そして皆が棚井と共通する思考を抱いていることに気づいて嫌悪感を抱くようになれば武への淫らな感情をつぶせるのではという考えだった。
(さて、これが凶と出るか吉とでるか)
武は棚井の嫌らしい笑顔に悪寒を走らせながら生徒会長とともに体育館を後にした。
そしてその日の放課後。生徒会室の入口は黒だかりの山になっていた。
棚井がさっそく妄想ノートに書き込んだのである。
お世辞にも読みやすいとは言えない字に生徒会の人間は解読に苦労するが、同時に顔に怒りが宿った。
内容があまりにも挑発的だったのである。
要約すると、武があるグループの慰み者になる。それをなんだかんだがあり、棚井が助けて相思相愛。肉体関係を結ぶというよくあるストーリーであった。

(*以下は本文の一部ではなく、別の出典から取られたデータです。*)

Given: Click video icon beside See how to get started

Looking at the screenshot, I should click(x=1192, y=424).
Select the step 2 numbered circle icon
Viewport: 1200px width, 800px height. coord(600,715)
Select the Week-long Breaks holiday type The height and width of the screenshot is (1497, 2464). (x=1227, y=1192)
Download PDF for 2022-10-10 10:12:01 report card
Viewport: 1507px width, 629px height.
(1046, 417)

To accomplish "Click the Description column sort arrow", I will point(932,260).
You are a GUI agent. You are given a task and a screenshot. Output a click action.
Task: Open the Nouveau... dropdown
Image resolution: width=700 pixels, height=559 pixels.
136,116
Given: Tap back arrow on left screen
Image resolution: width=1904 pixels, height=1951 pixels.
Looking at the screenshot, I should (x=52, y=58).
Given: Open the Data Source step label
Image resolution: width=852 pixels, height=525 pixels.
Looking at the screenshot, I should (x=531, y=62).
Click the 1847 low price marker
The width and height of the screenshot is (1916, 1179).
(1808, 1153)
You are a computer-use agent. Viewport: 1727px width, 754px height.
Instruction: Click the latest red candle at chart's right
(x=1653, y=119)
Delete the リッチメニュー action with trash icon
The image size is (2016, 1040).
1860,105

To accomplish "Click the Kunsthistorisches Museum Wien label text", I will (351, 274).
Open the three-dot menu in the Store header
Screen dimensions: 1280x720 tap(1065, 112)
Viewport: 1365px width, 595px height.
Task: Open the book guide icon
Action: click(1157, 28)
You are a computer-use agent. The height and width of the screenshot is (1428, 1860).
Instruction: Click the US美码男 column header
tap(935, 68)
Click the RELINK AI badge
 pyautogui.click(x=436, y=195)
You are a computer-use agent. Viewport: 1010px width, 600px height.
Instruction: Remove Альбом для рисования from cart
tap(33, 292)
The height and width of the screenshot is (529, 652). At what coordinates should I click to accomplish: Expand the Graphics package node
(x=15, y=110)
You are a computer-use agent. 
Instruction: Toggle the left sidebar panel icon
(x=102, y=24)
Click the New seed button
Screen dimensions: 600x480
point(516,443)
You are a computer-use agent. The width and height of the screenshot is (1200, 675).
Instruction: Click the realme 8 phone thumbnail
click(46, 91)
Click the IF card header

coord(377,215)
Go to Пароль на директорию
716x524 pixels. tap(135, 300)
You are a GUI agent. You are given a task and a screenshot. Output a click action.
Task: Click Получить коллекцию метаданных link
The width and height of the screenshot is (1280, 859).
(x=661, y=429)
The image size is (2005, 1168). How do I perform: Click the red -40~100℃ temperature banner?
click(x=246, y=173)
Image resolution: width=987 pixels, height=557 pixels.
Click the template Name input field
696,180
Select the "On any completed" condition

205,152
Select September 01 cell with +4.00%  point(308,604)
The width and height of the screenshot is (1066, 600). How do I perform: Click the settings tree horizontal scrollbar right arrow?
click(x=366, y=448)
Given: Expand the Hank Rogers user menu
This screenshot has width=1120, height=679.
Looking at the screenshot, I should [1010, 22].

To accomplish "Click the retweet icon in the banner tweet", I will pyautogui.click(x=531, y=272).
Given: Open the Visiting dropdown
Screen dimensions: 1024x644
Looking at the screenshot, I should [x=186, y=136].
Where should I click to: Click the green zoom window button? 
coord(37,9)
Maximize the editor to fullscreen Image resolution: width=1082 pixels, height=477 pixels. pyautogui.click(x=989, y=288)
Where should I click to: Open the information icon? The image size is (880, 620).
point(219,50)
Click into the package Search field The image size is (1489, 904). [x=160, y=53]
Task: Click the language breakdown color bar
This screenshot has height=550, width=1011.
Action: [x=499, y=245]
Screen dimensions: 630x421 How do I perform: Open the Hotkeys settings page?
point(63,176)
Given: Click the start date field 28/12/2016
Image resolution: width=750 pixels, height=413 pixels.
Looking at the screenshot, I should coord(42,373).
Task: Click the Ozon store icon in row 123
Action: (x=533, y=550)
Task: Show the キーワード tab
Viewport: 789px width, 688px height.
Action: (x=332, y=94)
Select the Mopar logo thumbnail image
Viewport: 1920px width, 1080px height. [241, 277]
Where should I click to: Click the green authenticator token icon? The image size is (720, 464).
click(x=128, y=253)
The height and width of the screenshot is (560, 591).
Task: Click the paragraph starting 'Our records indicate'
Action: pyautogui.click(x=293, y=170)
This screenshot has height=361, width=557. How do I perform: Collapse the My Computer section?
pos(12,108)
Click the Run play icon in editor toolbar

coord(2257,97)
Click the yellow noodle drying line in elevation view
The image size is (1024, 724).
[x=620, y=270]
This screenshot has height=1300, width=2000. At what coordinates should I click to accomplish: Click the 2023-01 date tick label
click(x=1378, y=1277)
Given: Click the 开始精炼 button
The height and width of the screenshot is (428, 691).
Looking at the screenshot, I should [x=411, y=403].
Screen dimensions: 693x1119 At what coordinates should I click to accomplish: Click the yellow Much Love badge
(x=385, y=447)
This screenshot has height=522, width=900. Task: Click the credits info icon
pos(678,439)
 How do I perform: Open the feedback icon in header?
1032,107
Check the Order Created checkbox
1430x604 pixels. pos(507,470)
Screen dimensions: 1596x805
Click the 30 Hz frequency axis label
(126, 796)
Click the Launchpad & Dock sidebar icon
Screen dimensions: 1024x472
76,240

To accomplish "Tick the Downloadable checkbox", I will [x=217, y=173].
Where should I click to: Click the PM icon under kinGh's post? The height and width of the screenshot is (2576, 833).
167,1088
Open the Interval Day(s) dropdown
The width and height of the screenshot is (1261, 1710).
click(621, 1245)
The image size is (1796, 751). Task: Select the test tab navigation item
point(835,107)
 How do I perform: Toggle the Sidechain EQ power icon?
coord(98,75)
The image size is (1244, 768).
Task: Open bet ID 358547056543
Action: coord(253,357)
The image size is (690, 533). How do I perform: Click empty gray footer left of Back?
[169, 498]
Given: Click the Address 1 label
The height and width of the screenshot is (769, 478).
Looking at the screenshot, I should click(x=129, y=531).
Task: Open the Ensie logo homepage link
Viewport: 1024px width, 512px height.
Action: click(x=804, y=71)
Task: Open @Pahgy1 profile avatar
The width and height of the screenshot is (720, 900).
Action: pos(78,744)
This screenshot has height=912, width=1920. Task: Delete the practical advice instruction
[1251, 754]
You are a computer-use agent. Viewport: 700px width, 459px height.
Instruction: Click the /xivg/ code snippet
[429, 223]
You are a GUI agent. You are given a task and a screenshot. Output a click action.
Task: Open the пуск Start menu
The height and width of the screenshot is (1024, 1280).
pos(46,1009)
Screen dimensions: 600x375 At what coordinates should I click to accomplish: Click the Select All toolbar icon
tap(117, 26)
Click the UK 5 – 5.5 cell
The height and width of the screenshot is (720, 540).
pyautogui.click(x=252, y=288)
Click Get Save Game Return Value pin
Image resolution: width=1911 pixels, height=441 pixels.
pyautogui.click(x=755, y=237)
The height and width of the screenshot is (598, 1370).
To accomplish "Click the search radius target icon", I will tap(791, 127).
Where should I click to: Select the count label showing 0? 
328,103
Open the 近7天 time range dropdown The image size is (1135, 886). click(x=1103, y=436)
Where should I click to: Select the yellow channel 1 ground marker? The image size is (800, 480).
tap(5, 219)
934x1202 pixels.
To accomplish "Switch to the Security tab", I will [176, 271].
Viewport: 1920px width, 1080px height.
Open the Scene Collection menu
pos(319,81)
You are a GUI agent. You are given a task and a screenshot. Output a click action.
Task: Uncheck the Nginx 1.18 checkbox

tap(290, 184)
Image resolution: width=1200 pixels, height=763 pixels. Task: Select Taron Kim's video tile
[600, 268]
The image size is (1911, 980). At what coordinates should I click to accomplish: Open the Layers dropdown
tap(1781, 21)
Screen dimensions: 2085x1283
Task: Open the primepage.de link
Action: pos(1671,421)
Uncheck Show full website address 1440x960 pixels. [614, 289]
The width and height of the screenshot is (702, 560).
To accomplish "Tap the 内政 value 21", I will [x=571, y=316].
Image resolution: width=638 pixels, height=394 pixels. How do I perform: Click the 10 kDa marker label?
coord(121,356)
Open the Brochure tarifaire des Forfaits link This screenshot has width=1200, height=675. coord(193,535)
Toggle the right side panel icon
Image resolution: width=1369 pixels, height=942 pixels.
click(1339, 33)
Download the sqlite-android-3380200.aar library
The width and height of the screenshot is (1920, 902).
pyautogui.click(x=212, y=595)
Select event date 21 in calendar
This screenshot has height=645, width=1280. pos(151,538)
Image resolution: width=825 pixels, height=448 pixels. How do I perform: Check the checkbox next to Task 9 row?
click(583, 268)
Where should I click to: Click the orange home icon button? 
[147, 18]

そしてその「あるグループ」というのが生徒会なのであった。
生徒会員は内心憤るも決は生徒会長にゆだねた。
生徒会長は無表情に決済をした。
得意げに棚井が生徒会室を後にすると待っていた男子達が生徒会室に雪崩れ込み、ノートを引きちぎらんばかりに取り合い、閲覧したのである。
読んだ男子達は瞬間湯沸かし器のように怒りが湧き上がったが、武は私刑を戒厳しく戒めた。
「あいつ調子に乗るぞ!?」
「だからって手を出せば思う壺だろ!」
男子と武の間ではそんなやり取りが何度も行われた。
その日の夜。視聴覚室では全身黒装束の男たちが集まっていた。
「まずい。非常にまずいことになった」
「うむ。このままでは『紫藤武に下ネタを使わせなくする』以前に男子達が分裂してしまう」
「心を一つにしなければならない事態だというのに…」
あの後、武はなおも食ってかかる男子達に「お前達も同じ穴のムジナだろ!」と言い放った。
それに男子達の一部が棚井と自分達を同じ目で見てるのか!?と怒り出したのだった。
武としては事の発端は棚井も男子達も武に女性になってほしいと願ったことだろう!と言いたかったが、男子達には棚井も自分たちも同じ理性のないケダモノだといわれたように受け取ってしまったようだ。
そこで武を擁護する派と武を批判する派がにわかにできて一触即発になってしまった。
双方をなだめようと声を上げる武だが、頭に血の上った男子達には届かなかった。
そこで武は非常ベルを鳴らして消火栓を開け、男子達を水責めにしたのだ。
なおも抗議の声を上げようとする者には容赦なく水をかぶせ、全員動けなくなるまで水責めにしてその場の鉾はおさめさせたというより捻じ曲げたのだ。